Затем Эйлин мотало от суперэффективности до беспомощности, без промежуточных стадий. То она всех загоняла, то сама цепенела. Проведя десятки бессонных ночей на различных веб-сайтах, она убедила себя, что дело плохо. Задолго до падения с качелей Иви начала плакать во сне, это длилось чуть ли не год, и порой они заставали ее на полу детской, растерянную и ничего не понимающую. Эйлин прошла с ней трех педиатров («Медицинский эквивалент киномамы, делающей карьеру своему дитятке», — комментировал Шон) и выбила направление к детскому невропатологу, к которому записывались за два месяца. В тот вечер Эйлин впервые за все время их знакомства надралась шампанским.
Тем временем au pair даже не ушла, а пробкой вылетела из дома, и срочно требовалась другая няня. Эйлин медлила со звонком в агентство. Она перешла на полставки и порой заставляла Шона брать отгул на полдня или же обращалась к соседям, зазывала нянек на несколько часов. Детоводство, бывшее до тех пор достаточно простым (во всяком случае, так казалось Шону), превратилось в неразрешимую проблему. Да она вроде и не хочет упростить дело, понял Шон в один прекрасный день, когда система присмотра дала сбой и Эйлин завопила в трубку: «Ты сказал в два, а имел в виду три! Сплошное вранье! Сколько лжи ты ухитрился втиснуть в один-единственный час?»

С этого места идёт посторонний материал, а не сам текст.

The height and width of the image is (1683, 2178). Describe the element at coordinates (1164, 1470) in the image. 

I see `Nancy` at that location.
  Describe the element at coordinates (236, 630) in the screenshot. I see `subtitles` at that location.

Ее гложут вина и тревога, объяснила она потом. Она хочет все время быть с Иви. Только это ей и нужно.
— Но ведь она здорова, — возразил Шон.
Это случилось за завтраком. По утрам Иви всегда излучала радость. «Укладываешь их в постель со слезами, — рассуждал Шон, — а поутру они сияют как новенькие». На рассвете Иви усаживалась в постели и читала книжку или разговаривала с картинками, а едва заслышав будильник, втискивалась между просыпавшимися родителями. Она болтала без остановки, бродила по дому, что-то лепетала, отвлекаясь, бросая любое дело на полпути. Утро Иви — сплошь очарование и рассеянность, то в шкаф заглянет, но забудет одеться, придет помогать маме варить кашу — и пусть каша стынет на тарелке, уже и выходить собралась, а ноги босые.
В то утро каша остывала, пока Иви забавлялась с черно-белой игрушечной курочкой, с кудахтаньем заставляла ее танцевать на столе и вдруг закатила глаза и сползла на пол. Шон довольно долго смотрел, не понимая и даже не пытаясь понять, что произошло. Под столом Иви дергалась и содрогалась. Глаза открыты, взгляд застыл — не на отце, на стене за спиной, и задним числом Шона больше всего напугал этот вдумчивый, кроткий взгляд, будто девочка пыталась разгадать тайну боли. Кулаки стиснуты, правая нога стучала в пол, брыкалась, точно тело сердилось на предавший его мозг и пыталось вернуть себе власть. Это лишь выглядит так, словно она страдает, говорил себе Шон, но вполне поверить не мог. А еще это слабое, мяукающее хныканье, жалобное и бессмысленное, как у новорожденного, и струйка слюны из уголка рта.
Эйлин отодвинула стул, чтобы Иви не ударилась. Постояла над дочерью и вдруг нырнула к ней, подхватила голову, чтоб не билась о плитку.